Saqué sus regalos dispersos en estantes de la biblioteca para reunirlos y verlos una vez más.
Como un prisma originalísimo, cada uno murmuró, me acercó diferentes susurros de su personalidad de niño grande, que jamás dejaba de jugar, que tenía el chiste a flor de labios para lograr una sonrisa.
Quizás para eso estaban allí, para hablarme de él, que ya no está.
Sus tarjetas de fin de año y sus cartas de puño y letra claro, porque era un caballero con costumbres preciosas y antiguas, como escribir correspondencia divertida y cariñosa, aunque viviéramos en la misma ciudad.
Un “tipo móvil”, de aquella vez en la que hablamos de sistemas de impresión y se maravilló con lo digital y luego me envío en cajita de regalo con moño y todo: una pieza tipográfica, belleza antigua de otra era de las impresiones.

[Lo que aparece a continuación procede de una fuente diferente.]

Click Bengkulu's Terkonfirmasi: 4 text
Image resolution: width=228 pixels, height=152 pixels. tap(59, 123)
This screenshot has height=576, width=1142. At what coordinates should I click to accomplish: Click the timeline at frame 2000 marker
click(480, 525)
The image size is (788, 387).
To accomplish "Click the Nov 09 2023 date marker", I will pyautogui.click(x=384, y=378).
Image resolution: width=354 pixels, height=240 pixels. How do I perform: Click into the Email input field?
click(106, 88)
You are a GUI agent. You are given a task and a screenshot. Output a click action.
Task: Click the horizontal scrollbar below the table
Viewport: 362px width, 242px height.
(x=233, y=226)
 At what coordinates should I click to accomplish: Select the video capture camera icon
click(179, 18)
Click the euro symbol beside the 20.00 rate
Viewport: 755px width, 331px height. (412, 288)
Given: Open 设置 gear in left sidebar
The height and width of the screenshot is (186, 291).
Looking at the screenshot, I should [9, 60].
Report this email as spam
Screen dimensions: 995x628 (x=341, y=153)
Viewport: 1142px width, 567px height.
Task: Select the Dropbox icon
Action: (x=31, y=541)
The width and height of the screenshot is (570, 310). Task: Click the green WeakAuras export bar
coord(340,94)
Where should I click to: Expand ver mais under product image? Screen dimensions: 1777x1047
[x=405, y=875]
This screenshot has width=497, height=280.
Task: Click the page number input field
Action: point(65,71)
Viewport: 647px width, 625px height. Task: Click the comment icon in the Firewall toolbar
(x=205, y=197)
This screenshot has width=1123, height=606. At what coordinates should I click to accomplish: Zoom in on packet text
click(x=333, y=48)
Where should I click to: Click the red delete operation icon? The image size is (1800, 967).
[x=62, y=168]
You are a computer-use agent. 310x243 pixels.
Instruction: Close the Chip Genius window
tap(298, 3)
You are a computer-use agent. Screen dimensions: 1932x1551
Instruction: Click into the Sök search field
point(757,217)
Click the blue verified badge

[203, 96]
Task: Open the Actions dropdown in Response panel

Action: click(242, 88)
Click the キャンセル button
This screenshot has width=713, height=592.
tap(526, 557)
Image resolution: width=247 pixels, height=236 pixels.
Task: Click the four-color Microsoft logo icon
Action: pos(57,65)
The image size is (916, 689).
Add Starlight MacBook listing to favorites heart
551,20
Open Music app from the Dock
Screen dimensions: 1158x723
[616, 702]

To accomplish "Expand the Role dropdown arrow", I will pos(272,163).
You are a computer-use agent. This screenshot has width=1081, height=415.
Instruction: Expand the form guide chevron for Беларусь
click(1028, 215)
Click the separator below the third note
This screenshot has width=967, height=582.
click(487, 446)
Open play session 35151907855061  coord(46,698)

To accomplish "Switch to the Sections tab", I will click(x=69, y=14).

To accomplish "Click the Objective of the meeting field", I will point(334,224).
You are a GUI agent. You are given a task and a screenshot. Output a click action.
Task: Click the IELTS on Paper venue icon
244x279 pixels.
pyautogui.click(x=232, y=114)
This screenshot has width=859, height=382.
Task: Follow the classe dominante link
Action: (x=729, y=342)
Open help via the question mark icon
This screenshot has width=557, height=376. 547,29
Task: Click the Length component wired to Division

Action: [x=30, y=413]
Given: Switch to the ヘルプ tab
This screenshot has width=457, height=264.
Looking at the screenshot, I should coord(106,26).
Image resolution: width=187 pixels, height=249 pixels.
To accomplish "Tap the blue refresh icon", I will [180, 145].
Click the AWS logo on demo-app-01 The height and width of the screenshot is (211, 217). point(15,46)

Libros de amigos para que difundiera, casetes de algún radio teatro de la época de oro en los que él siempre participaba, fotos de la película La Guerra Gaucha, filmada en Salta, en la que fue actor; la historia del Radio Teatro salteño que escribiera hace algunos años y que tanto usaron los estudiantes a quienes invariablemente se las regalaba.
Sus regalos eran exóticos, mostraban la justa dimensión de su entramada personalidad lúdica. No era raro llegar y encontrarse con un paquete de Lalo sobre el escritorio. No era raro asombrarse y sonreír con sus contenidos.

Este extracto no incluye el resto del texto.